--- START DATA PROVIDED ---

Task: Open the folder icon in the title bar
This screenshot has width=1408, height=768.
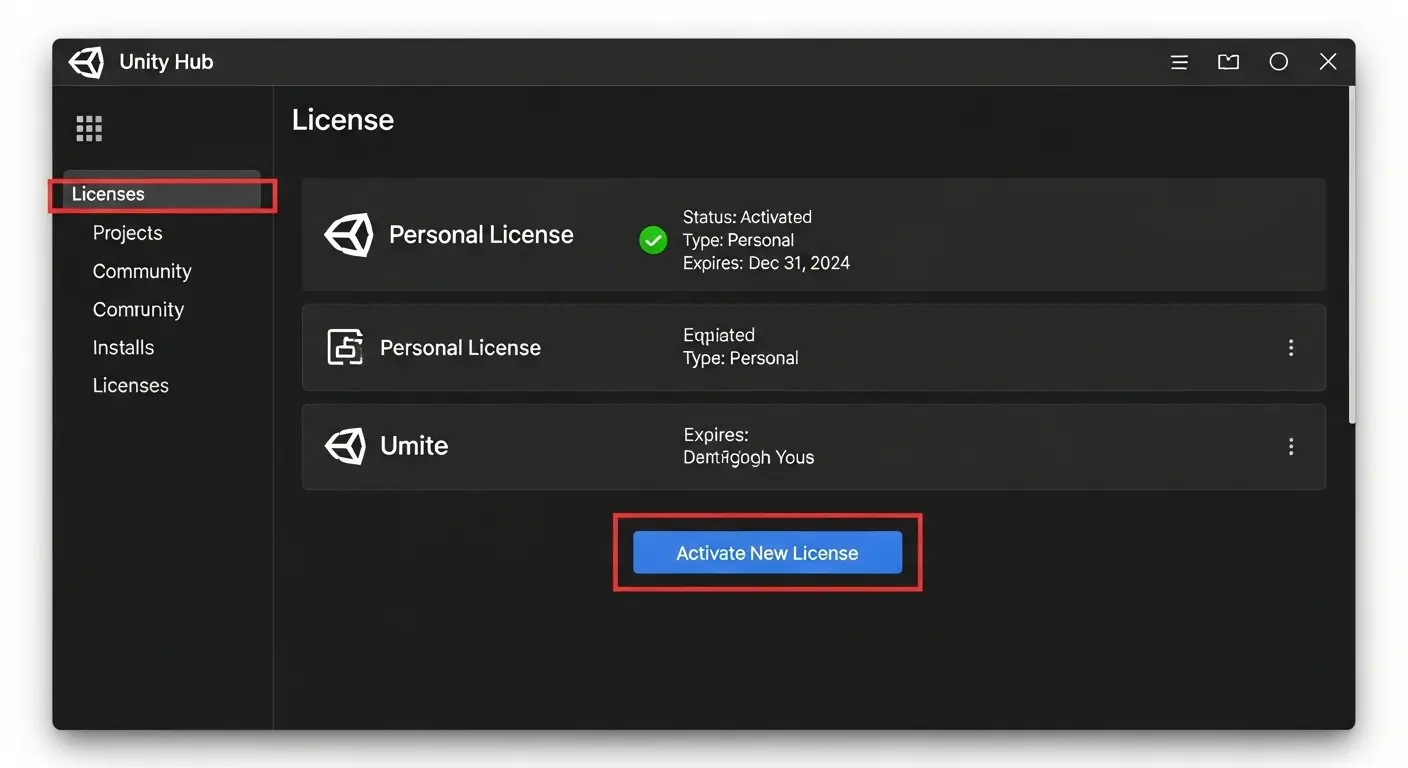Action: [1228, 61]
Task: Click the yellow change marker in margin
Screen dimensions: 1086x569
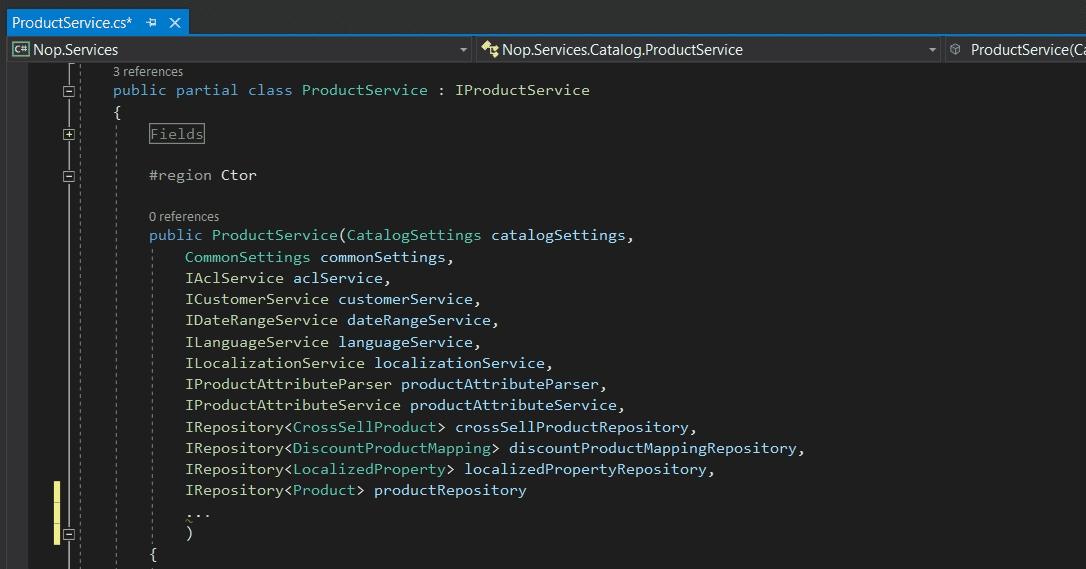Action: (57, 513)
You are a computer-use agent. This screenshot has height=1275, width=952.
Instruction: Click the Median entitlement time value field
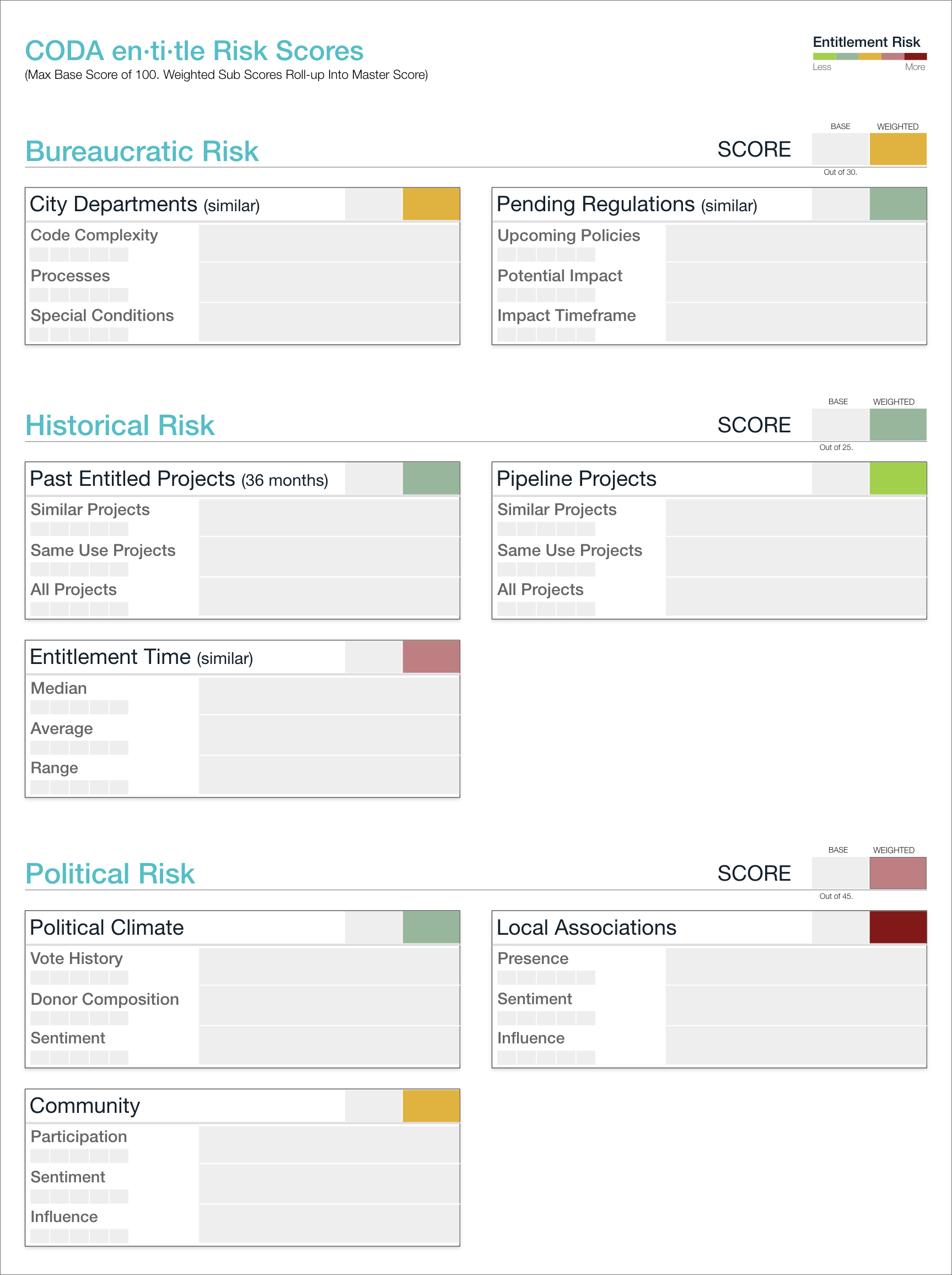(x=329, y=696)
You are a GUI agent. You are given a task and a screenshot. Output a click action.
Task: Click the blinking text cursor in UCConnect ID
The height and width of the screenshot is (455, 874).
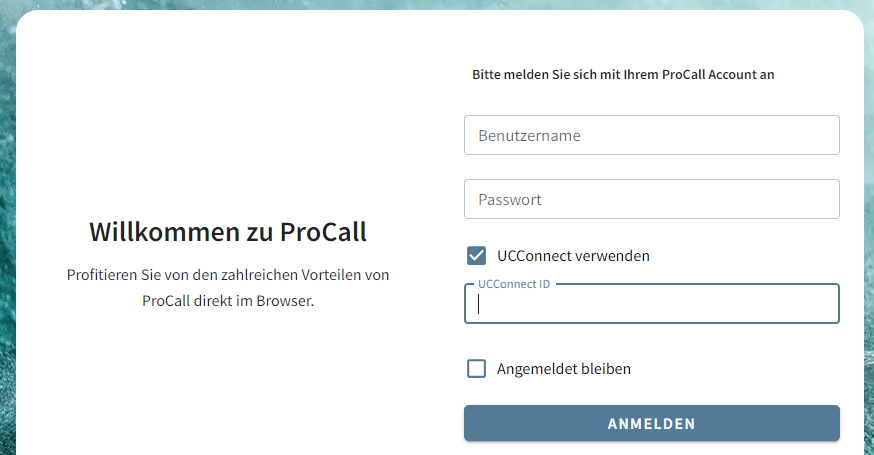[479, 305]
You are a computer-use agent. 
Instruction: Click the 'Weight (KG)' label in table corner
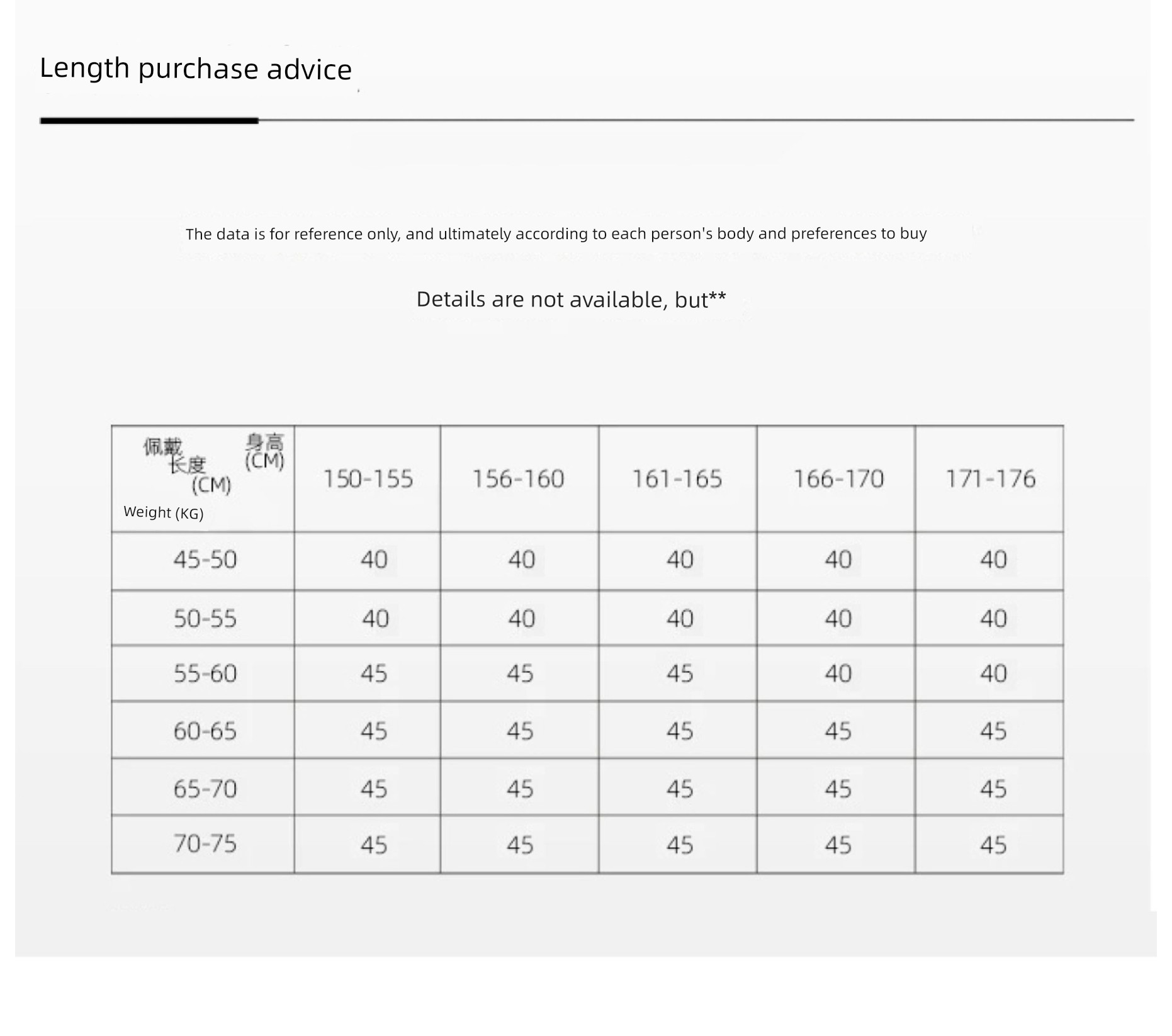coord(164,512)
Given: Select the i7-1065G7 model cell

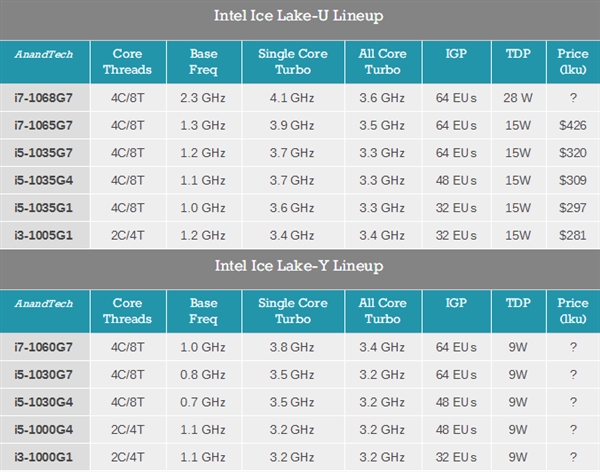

--- END DATA PROVIDED ---

CHALLENGE:
Rewrite the records from the line containing "You are a computer-use agent. This" through the end of the records, both ends included, and leave out the pictures. Keep the requests, but adjust every coordinate in the answers by adding -74.

RESPONSE FOR THIS EXERCISE:
You are a computer-use agent. This screenshot has height=1275, width=952.
Instruction: Click the Median entitlement time value field
(x=255, y=622)
You are a GUI agent. You are given a task and a screenshot. Output a click action.
Task: Click the blinking text cursor in UCConnect ID
The height and width of the screenshot is (455, 874).
[405, 231]
You are a computer-use agent. 
Instruction: Click the 'Weight (KG)' label in table corner
coord(90,438)
Given: Select the i7-1065G7 model cell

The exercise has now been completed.